### Problem to solve
Answer these questions from the forum post below:
1. According to the post, what is the only thing that makes the baby cry?
2. Which reply does the poster say makes some people roll their eyes?
3. What does the poster say none of their friends or relatives have?

Pigletting · 28/12/2021 18:05

DS is the dream baby. Sleeps well, laughs all the time, doesn't cry unless really gassy which doesn't happen much. You get the drift. Fully aware this is pot luck and if we have another child we might have a real wailer.

But people continually ask things like "is he keeping you up all night" / "I've not heard him cry yet, does he save that for when you're alone" etc. I really don't want to lie. But I am struggling with ideas for responses which don't sound smug. "Luckily he's pretty content" just seems to make (some) people roll their eyes! I get it would be annoying if you were having a hard time right now with your own baby, but I don't actually have any friends/relatives with babies so it's not that. But for whatever reason it really winds people up! I don't want to be annoying!

So any ideas for honest, non-smug answers to these types of questions?

### Data provided
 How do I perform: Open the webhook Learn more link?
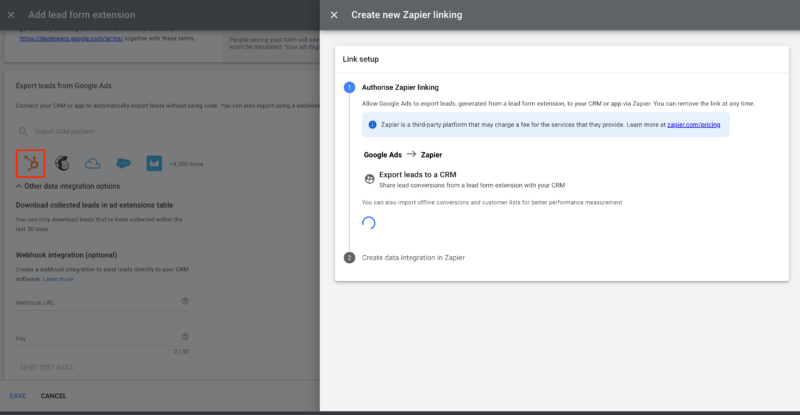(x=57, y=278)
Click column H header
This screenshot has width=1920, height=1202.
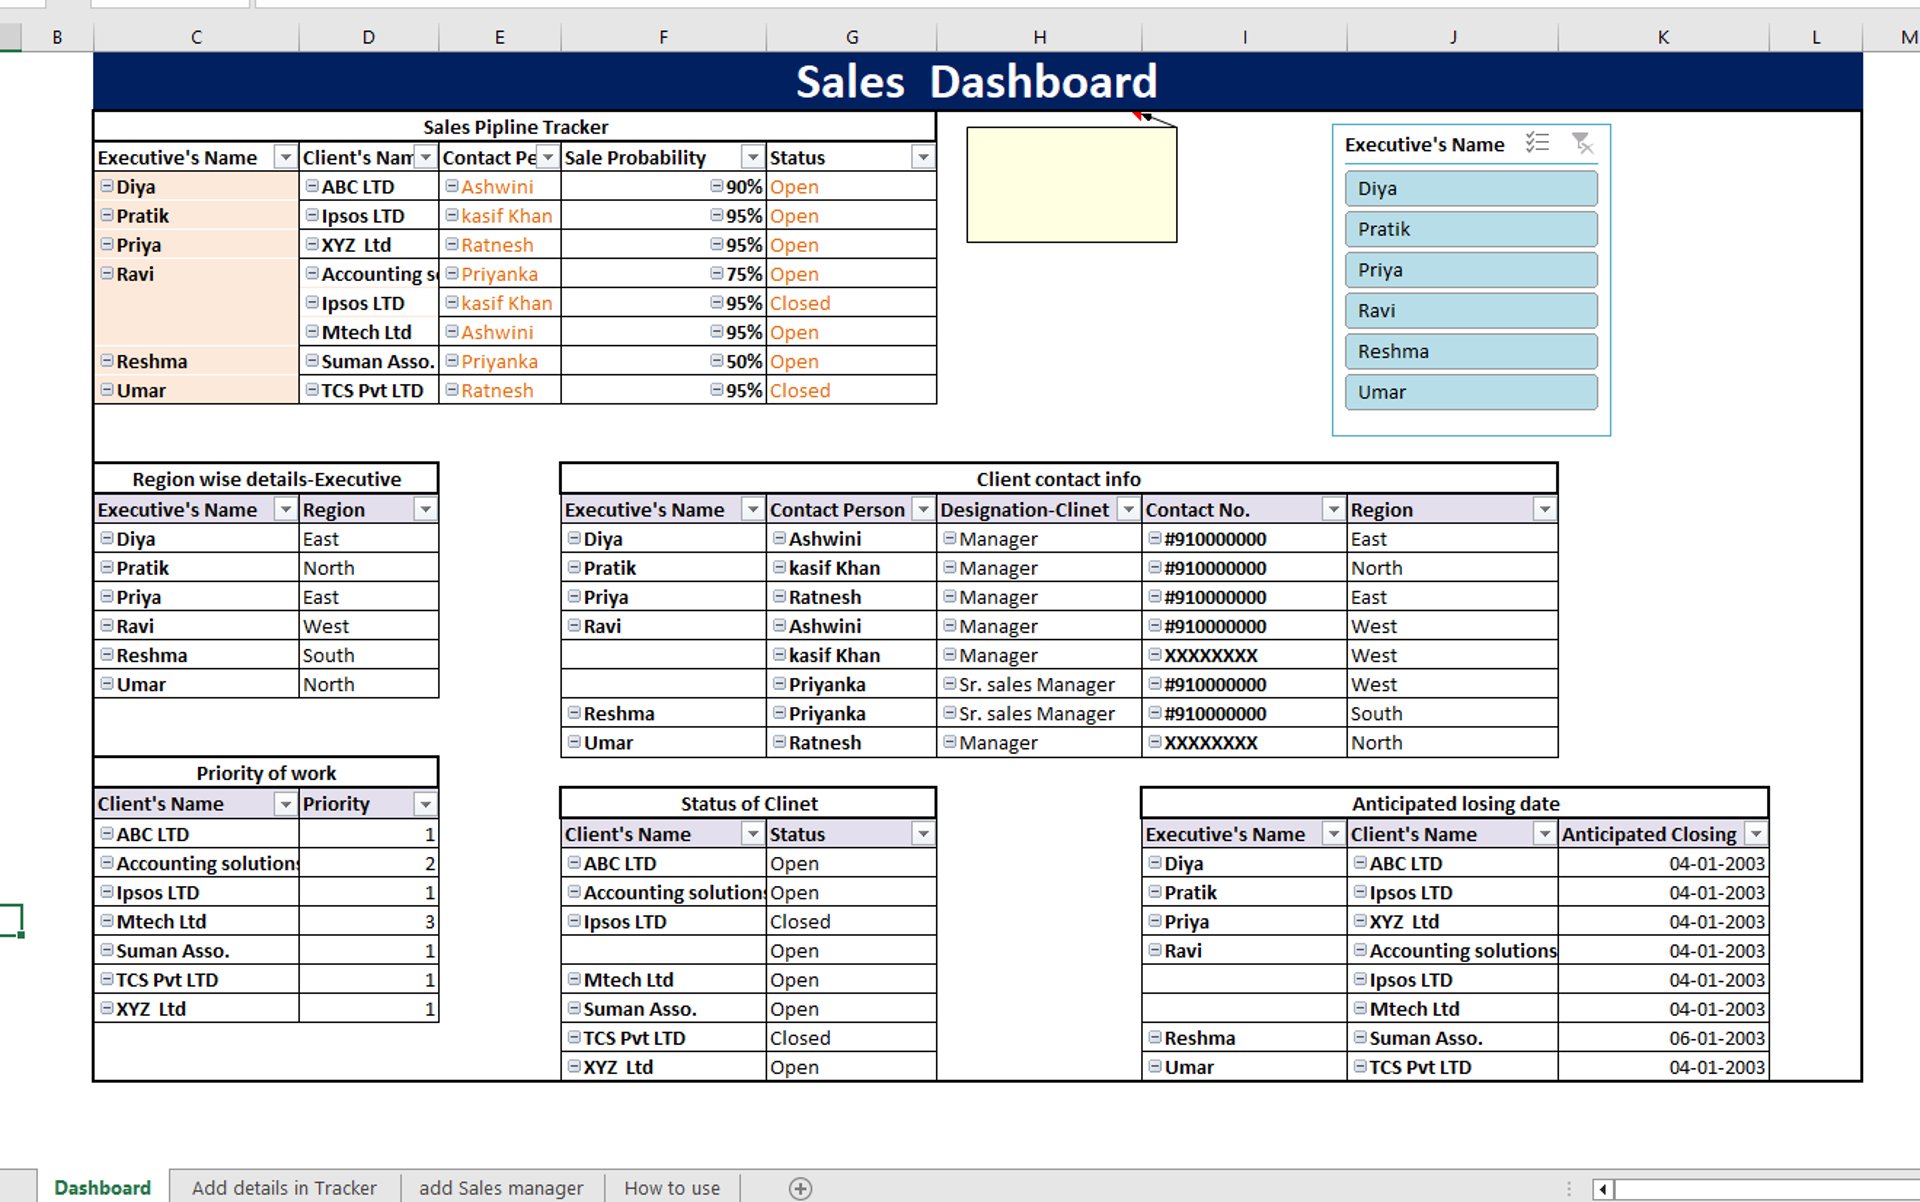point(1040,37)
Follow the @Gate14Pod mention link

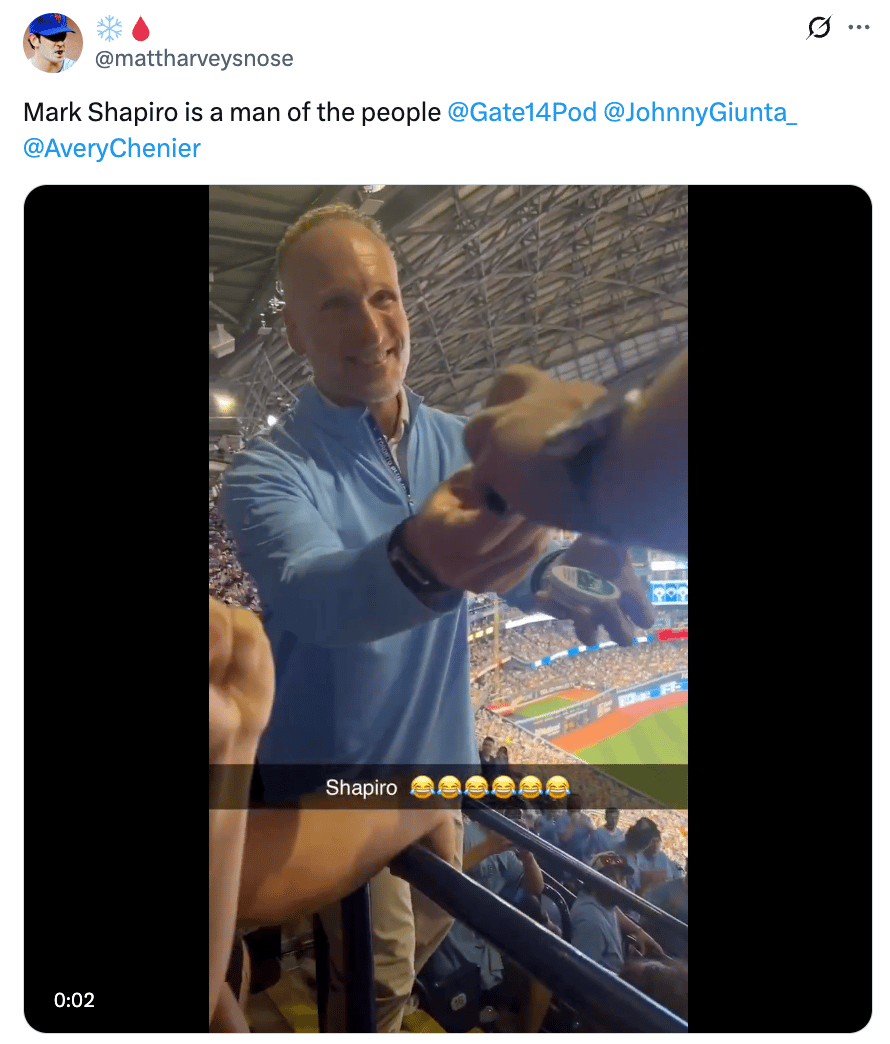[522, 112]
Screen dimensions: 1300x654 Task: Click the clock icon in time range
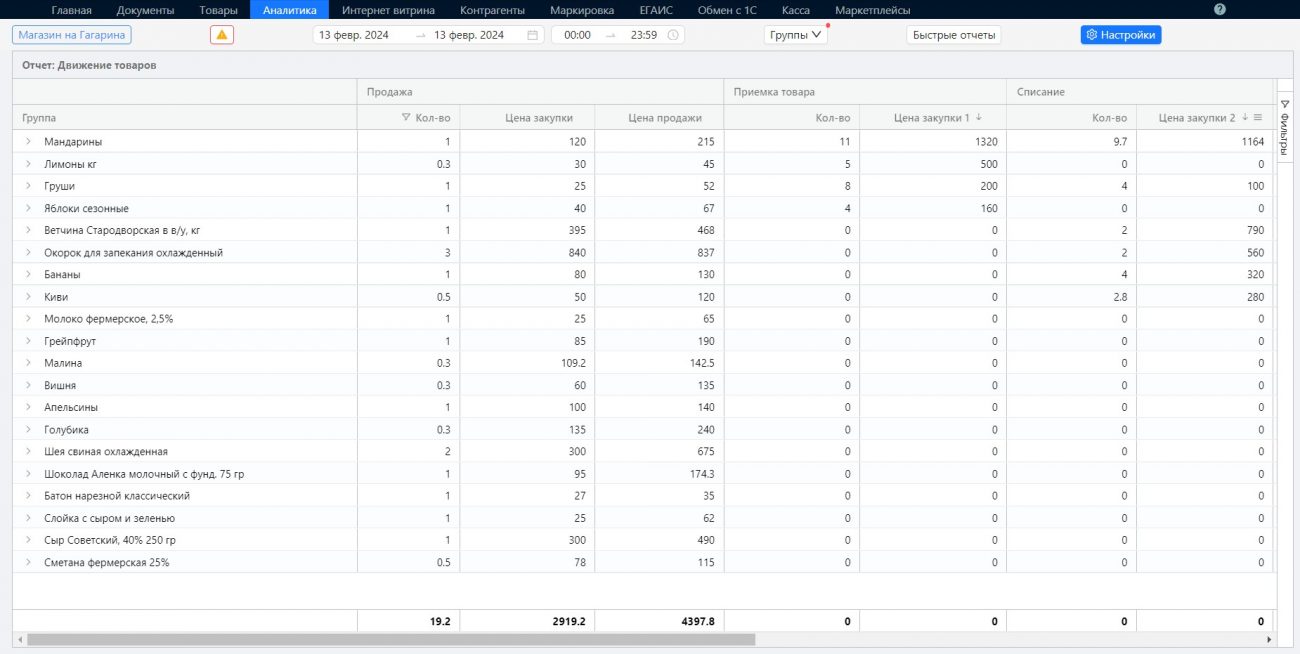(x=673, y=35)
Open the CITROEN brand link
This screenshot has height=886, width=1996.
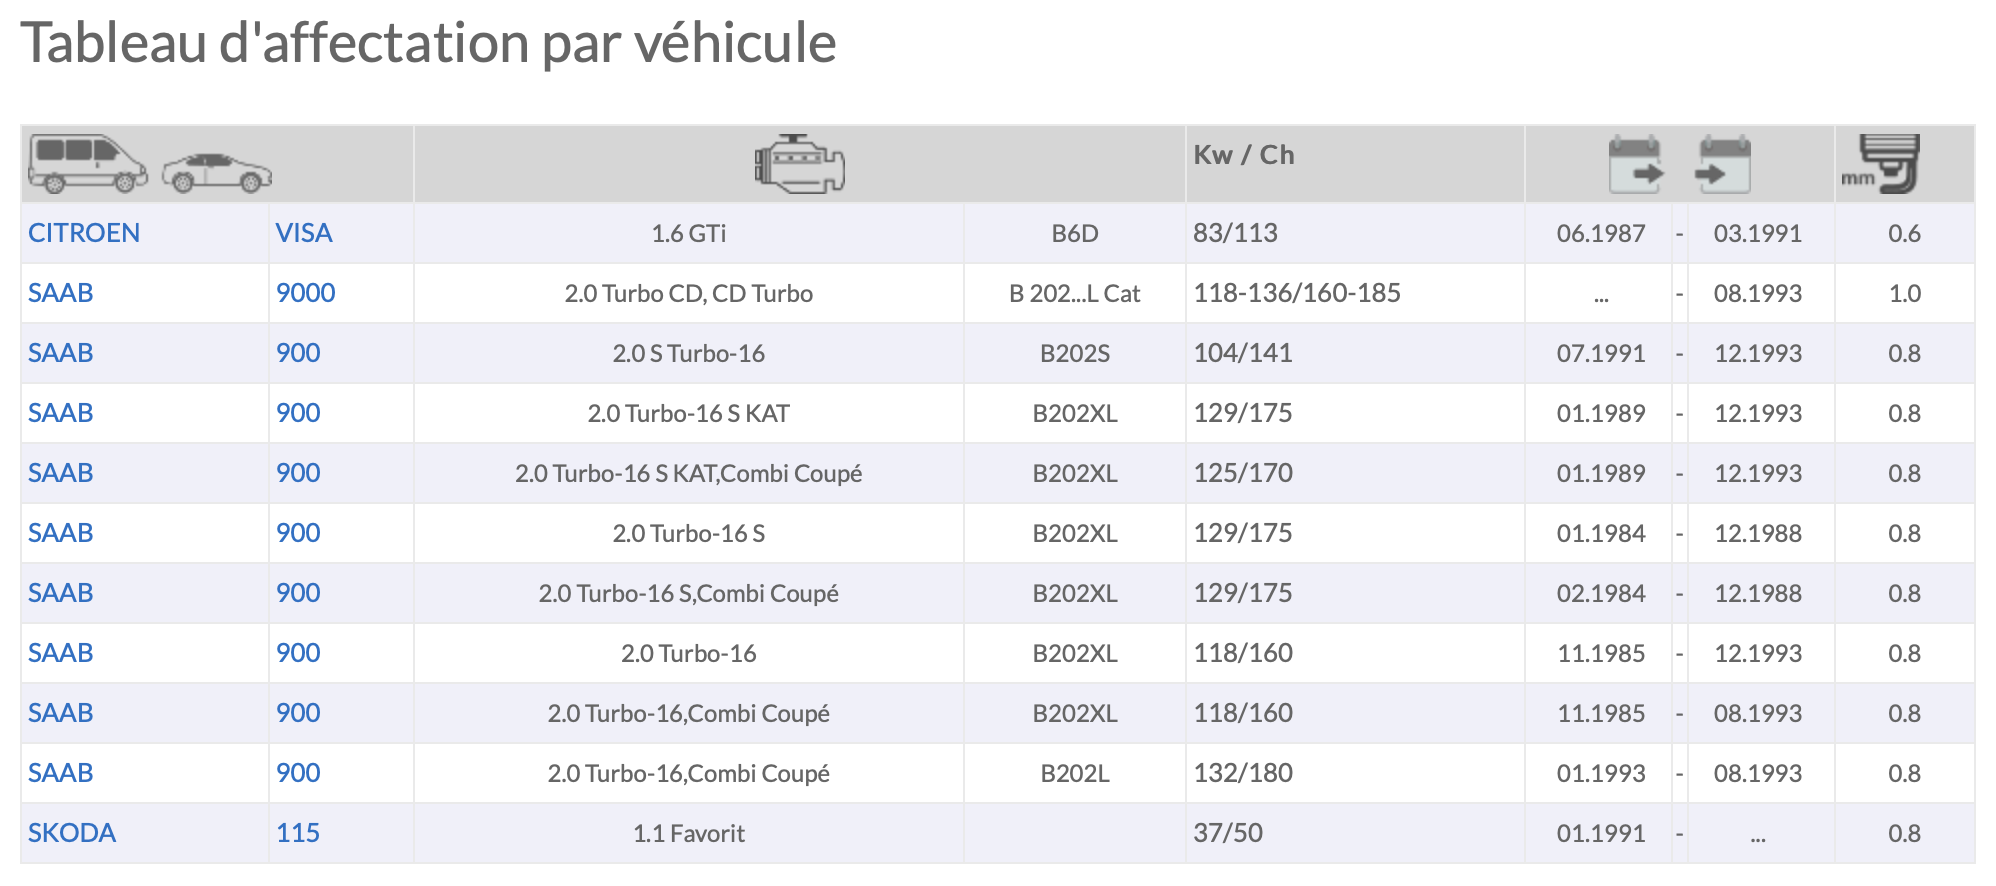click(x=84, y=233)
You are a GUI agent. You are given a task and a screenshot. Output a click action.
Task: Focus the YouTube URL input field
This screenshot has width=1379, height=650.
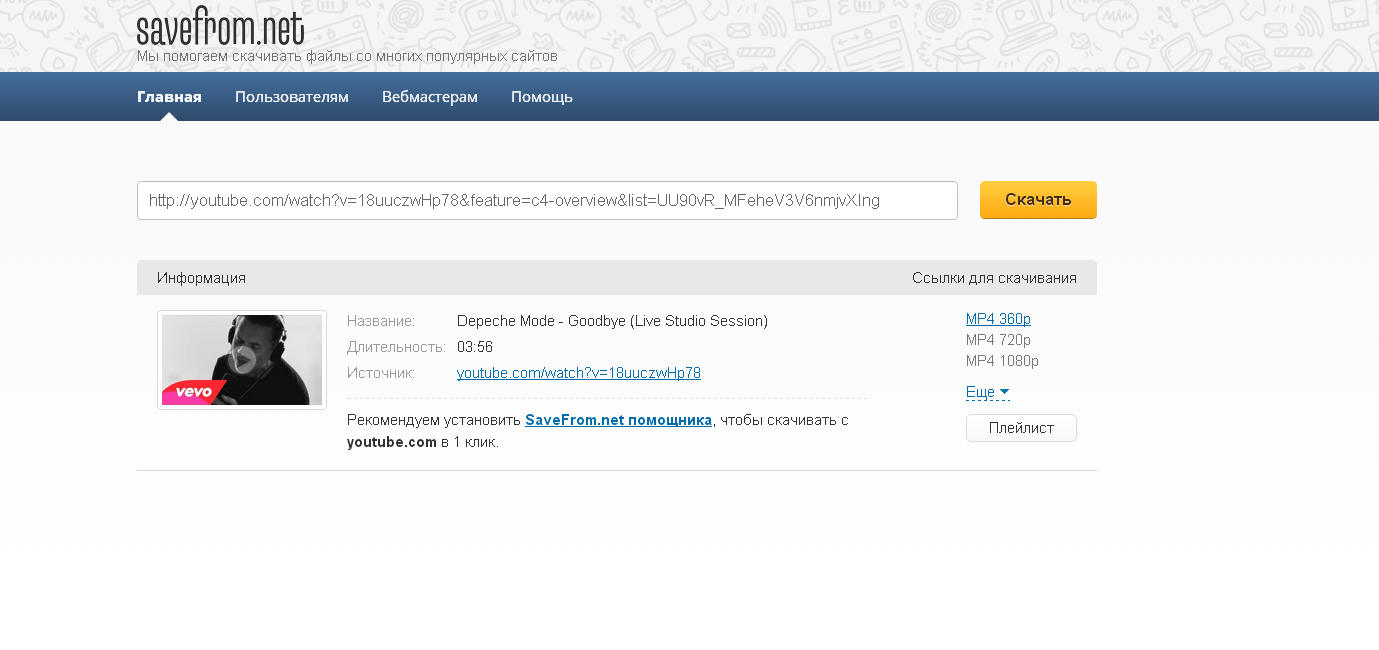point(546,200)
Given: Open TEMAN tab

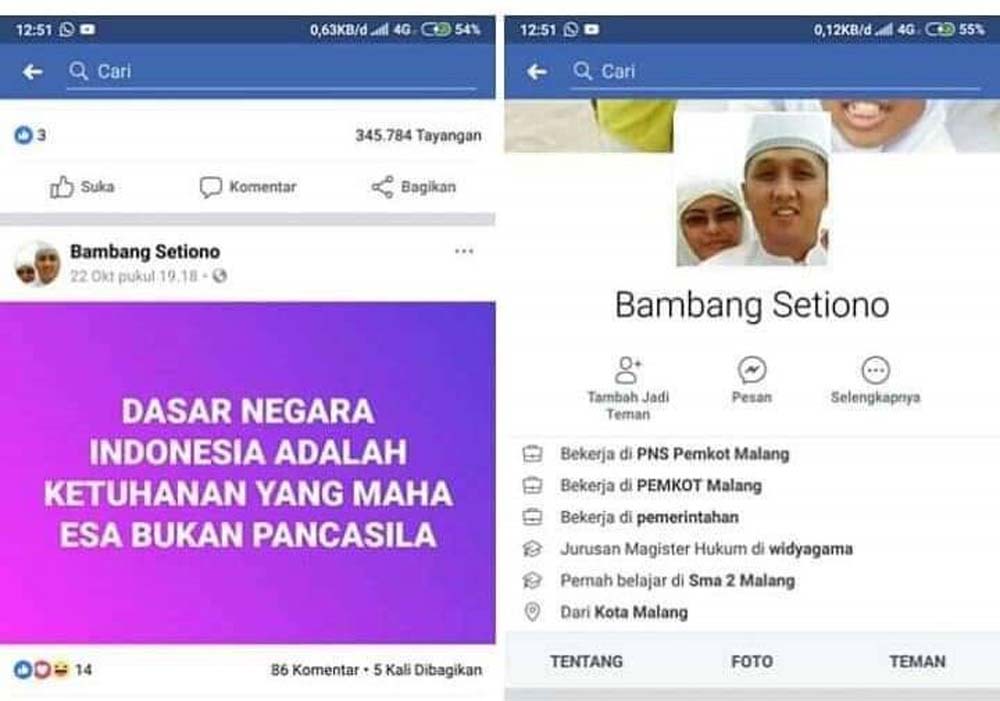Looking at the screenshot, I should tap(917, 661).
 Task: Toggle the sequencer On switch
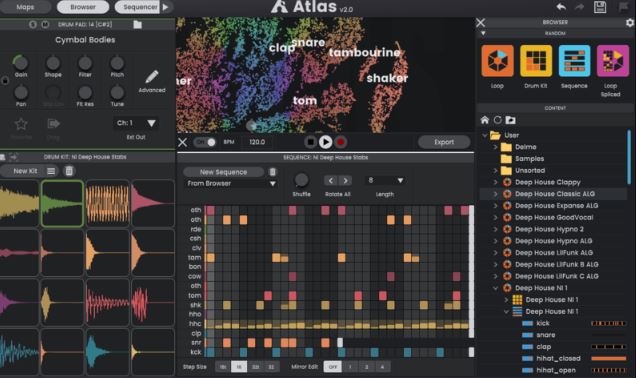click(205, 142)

### Response to this exercise
1. Being really gassy, which doesn't happen much.
2. "Luckily he's pretty content"
3. Babies.